Ripley in simplest terms clones the client computer on the server, does the computation, verifies the output, gets the response and forwards it to the user. It is another layer added between the user & the server but part of the server-end. This layer is a clone of the client and another module which the research paper calls as Ripley Checker. So what used to be better performance of AJAX since it was done at the user’s end will be thrown back at the Server’s end yet maintaining the same levels of performance.
Ripley’s Architecture (from the research paper):
Legend: S = Server; C’ = Client & C = cloned client
Capture user events: RIPLEY augments the client to capture user events within the browser.
Transmit events to the server for replay: The client run-time is modi?ed to transmit user events to the client’s replica C for replay.
Compare server and client results: The server component S is augmented with a RIPLEY checker that compares arriving RPCs m’ and m received from the client C’ and server-based client replica C, respectively, looking for discrepancies.
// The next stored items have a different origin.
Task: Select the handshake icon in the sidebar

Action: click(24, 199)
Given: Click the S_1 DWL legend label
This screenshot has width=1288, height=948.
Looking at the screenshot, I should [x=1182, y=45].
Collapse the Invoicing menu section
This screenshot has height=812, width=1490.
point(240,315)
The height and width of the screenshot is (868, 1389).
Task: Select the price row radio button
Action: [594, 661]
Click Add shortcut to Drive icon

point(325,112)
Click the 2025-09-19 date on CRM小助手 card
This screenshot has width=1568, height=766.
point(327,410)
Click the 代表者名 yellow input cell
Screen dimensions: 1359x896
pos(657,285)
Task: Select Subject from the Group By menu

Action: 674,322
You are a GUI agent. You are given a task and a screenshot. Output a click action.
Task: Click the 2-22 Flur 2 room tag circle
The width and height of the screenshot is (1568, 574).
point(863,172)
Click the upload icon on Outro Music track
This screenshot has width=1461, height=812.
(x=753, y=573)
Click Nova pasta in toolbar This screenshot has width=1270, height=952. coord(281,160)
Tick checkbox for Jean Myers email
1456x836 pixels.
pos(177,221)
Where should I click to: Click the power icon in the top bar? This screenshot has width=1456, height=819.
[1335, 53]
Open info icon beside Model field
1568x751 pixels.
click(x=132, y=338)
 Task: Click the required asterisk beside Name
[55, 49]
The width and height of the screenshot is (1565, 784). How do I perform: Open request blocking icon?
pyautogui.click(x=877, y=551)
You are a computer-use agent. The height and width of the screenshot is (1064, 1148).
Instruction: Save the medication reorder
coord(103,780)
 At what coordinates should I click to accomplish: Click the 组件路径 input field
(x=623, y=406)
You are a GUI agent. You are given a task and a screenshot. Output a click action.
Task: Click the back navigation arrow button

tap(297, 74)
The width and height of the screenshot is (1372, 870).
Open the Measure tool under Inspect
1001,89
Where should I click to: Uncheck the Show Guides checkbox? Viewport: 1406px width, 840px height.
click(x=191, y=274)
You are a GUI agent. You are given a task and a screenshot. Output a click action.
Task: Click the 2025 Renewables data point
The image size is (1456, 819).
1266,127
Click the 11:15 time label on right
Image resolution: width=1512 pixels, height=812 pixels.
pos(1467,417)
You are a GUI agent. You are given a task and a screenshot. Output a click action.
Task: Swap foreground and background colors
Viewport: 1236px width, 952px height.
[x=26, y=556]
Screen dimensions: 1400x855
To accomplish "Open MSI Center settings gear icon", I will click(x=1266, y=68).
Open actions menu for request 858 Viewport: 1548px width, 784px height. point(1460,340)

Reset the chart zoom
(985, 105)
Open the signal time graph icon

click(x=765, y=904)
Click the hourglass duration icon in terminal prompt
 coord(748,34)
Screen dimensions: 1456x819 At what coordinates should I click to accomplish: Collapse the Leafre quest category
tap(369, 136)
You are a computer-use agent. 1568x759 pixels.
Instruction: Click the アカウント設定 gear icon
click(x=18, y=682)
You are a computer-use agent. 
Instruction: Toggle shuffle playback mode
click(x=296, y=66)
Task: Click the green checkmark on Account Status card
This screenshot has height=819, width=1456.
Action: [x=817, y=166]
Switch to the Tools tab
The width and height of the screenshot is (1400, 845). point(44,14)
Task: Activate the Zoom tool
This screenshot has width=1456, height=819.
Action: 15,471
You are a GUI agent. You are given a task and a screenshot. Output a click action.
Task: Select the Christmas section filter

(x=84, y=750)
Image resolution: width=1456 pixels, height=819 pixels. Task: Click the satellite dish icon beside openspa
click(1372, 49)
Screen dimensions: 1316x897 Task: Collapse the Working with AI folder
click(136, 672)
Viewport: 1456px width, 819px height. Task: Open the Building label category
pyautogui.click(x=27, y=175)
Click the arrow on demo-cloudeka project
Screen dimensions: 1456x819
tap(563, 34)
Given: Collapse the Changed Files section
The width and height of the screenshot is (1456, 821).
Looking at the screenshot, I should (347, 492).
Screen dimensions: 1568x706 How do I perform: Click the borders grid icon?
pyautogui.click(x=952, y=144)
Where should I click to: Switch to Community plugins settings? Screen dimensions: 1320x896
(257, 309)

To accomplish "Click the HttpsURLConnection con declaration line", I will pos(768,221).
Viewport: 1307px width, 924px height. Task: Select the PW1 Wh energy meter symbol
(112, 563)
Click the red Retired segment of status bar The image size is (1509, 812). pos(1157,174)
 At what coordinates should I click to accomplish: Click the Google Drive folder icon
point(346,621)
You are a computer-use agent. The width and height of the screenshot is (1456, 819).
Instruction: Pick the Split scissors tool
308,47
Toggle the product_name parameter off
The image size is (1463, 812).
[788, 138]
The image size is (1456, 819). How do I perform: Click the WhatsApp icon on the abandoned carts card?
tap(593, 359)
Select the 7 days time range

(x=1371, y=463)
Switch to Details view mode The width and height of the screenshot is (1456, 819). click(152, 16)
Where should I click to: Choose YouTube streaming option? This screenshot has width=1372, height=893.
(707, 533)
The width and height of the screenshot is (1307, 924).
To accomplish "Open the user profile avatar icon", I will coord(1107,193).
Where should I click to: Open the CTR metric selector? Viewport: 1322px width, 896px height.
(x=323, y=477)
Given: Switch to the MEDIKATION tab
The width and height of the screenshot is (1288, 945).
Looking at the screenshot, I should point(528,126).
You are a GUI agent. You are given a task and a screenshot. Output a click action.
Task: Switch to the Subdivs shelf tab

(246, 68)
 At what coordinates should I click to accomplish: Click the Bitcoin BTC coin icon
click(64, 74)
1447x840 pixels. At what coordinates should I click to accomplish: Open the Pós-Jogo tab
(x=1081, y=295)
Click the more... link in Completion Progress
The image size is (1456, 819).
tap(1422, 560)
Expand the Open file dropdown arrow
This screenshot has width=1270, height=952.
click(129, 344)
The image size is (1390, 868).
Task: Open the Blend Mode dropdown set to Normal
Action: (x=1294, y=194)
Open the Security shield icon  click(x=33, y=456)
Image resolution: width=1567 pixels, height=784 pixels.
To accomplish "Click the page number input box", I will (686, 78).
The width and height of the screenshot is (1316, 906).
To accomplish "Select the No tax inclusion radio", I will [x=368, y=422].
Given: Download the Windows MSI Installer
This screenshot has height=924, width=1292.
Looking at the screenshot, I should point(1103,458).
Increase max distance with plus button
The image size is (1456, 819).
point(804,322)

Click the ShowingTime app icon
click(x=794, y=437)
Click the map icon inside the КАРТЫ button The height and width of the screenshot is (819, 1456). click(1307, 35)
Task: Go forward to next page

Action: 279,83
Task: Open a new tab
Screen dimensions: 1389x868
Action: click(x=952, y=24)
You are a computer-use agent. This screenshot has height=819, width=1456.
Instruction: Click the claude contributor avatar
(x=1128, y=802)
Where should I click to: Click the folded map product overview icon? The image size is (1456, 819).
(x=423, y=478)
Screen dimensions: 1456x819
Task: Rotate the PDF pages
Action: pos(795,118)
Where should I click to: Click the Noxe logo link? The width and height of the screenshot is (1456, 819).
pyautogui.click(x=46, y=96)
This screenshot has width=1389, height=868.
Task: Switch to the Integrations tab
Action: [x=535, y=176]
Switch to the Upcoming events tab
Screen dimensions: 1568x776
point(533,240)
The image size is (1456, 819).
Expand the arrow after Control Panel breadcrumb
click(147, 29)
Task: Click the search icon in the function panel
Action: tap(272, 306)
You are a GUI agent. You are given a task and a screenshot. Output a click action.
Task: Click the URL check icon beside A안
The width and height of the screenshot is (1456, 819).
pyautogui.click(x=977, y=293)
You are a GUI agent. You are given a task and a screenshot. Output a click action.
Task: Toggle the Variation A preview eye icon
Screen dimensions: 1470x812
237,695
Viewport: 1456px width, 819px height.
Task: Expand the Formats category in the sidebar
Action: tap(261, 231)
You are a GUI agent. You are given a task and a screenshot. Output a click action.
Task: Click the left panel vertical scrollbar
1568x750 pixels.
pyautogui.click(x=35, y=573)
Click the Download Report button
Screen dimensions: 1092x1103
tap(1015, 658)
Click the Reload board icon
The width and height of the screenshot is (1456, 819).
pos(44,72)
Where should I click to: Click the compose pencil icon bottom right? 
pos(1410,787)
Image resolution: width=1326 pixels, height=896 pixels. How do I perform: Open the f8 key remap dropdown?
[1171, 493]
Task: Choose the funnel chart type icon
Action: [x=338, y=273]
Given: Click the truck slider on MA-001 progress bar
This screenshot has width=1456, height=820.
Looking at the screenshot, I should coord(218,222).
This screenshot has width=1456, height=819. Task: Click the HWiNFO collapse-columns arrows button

Essentially the user’s actions & applications are replicated on C. The interaction between S & C is checked by Ripley Checker & the result is given back to the user. The user’s PC basically does nothing I guess. Something like taking the concept of Thin Clients to the Web, maybe?
What happens at the server-end is basically verification by comparing the incoming data with ideal data generated at the receiver. A concept a lot of engineers are familiar with. Ripley’s (method of security might be the future) Believe It Or Not.